This spectacular antique Suffragette bar brooch can also be worn as a necklace, by attaching a chain or ribbon to one or both ends. It features an ornately painted and gilded porcelain cabochon in an intricate openwork setting that appears to be 14k gold-filled. Gold-filled jewels being far more durable than gold-plated, they essentially never wear out and little surface wear can be seen here, even under magnification.

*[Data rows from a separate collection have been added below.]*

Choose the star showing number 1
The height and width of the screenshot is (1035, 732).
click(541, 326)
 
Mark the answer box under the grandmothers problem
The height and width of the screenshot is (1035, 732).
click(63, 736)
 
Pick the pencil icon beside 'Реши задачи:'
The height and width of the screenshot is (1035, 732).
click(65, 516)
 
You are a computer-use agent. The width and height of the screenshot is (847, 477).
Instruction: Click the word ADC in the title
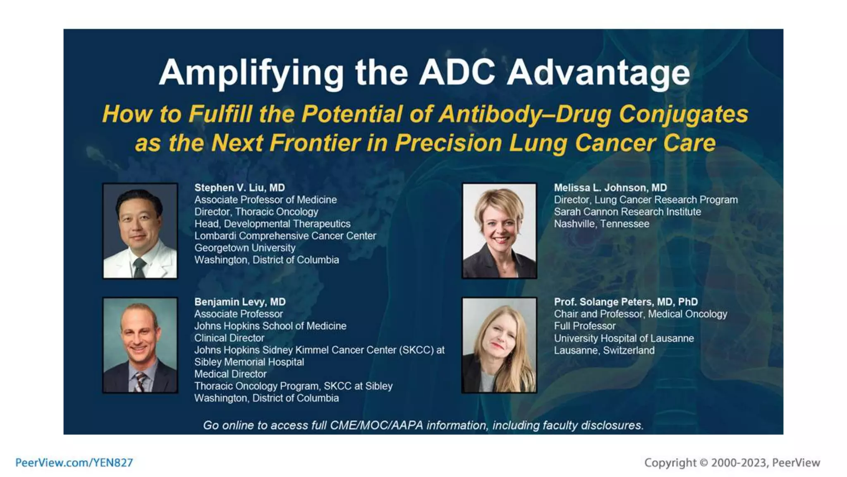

The central medallion features the classic Suffragette color combo: green, white and violet, the first letters of which stood for "Give Women (the) Vote". Green also represented hope; white signified the purity of their intentions; and violet was a reference to dignity ("the royal purple"). It may well have been painted by its original owner, since it doesn't have a "factory" look and china-painting was a popular passtime in this era. If it were merely a representational depiction of a purple flower with green leaves, the Suffragette message might not apply; however, this is a highly stylized motif that makes free use of the Suffragette hues, so its meaning is clear.

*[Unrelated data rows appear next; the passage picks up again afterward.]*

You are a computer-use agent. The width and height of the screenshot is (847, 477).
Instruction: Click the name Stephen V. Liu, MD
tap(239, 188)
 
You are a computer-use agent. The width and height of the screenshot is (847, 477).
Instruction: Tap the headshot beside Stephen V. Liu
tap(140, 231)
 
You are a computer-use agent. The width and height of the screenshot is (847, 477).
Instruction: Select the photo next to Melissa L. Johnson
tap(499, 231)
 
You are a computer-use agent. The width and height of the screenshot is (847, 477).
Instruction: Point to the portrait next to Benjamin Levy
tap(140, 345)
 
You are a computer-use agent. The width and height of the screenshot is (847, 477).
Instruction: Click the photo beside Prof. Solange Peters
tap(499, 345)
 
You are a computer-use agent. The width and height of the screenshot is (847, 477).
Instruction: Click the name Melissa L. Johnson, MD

Fresh from a Philadelphia estate, the brooch measures 2.5 inches long. An excellent early safety clasp is present. That it appears original dates the jewel firmly to the 1895-1910 period, which was the latter part of the bar pin era. Brooches of this form were popularized by Princess (later Queen) Alexandra, who favored high collars to conceal a scar on her neck. They look just as lovely on today's lapels.

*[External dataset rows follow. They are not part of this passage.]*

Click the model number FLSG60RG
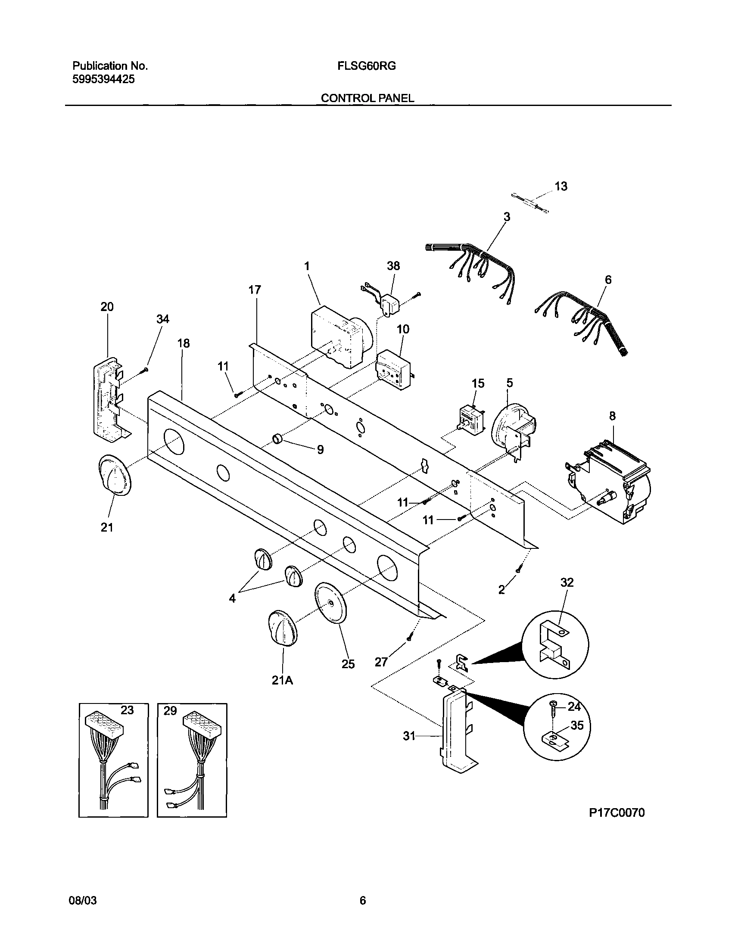point(367,66)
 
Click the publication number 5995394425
point(103,80)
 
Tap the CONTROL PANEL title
point(367,99)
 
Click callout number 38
point(393,266)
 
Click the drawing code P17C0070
point(617,813)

To the Suffragettes' efforts through many decades in the U.K. and U.S., we modern women owe our right to vote. That right was finally extended to all American women in 1920 and to all in Great Britain in 1928. Although forgotten for many years, these jewels have been rapidly gaining value since the star-studded TV movie "Iron Jawed Angels" appeared in 2004, revealing what the gals went through (including hunger strikes and beatings). Wearing Suffragette jewels is a great way to show your pride and appreciation and, now that the genre has been rediscovered, they're getting much harder to find. This is a piece with great investment potential.